Professor of Sociology, Whitman College
Phone: 509-527-4952
Email: janninmy@whitman.edu
Topics of Expertise: Children / Gender & Sexuality / Parenthood: Motherhood/Fatherhood / Work & Family
Michelle Janning is Professor of Sociology and The Raymond and Elsie Gipson DeBurgh Chair of Social Science. In addition to introductory courses and thesis advising, she teaches courses in the areas of family, gender, childhood, community-based research, human-centered design and education.
Professor Janning’s research focuses on the intersection between social roles and relationships and the spaces and objects of everyday life. In addition to her frequent public speaking and applied consulting projects, she has done interdisciplinary research on how family roles connect with home and neighborhood design, the role of digital and physical objects and spaces on intimate relationships, the impacts of COVID-19 on families and schools, and the social meaning of vacation homes and investment properties in changing conceptions of the family.
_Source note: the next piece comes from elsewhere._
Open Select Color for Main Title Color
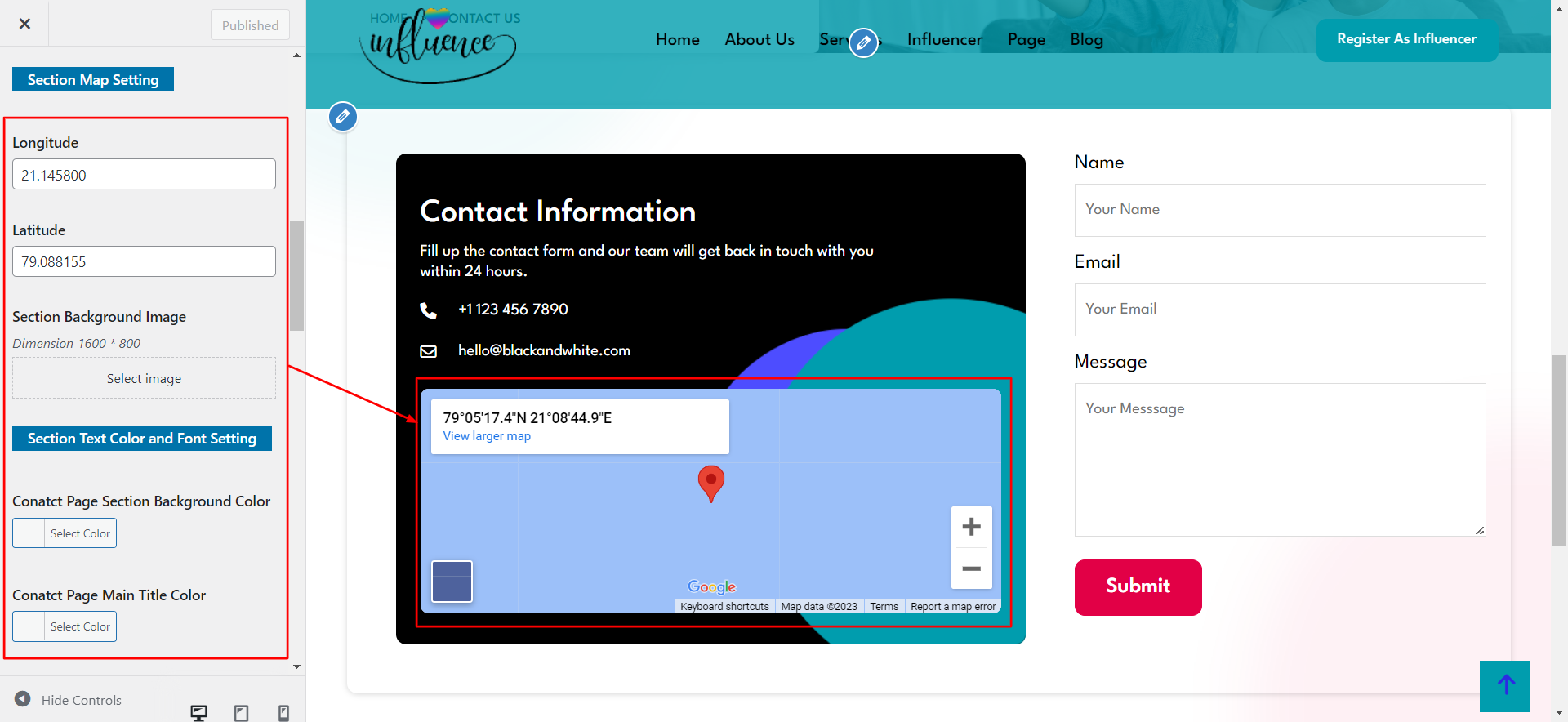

She has written or edited several books, including The Stuff of Family Life: How our Homes Reflect our Lives (2017), Love Letters: Saving Romance in the Digital Age (2018), and Contemporary Parenting and Parenthood: From News Headlines to New Research (2019). She is a frequent contributor to blog posts and news stories about contemporary family issues, and has been featured in stories from NBC News, BBC, NPR, PBS, Christian Science Monitor, The Atlantic, Cosmopolitan, Parents.com, Vox, Real Simple, and The New York Times. Michelle has received a Fulbright for teaching and assessment projects with DIS-Study Abroad in Copenhagen, Denmark, where she has also taught courses in family and childhood studies in the Scandinavian context.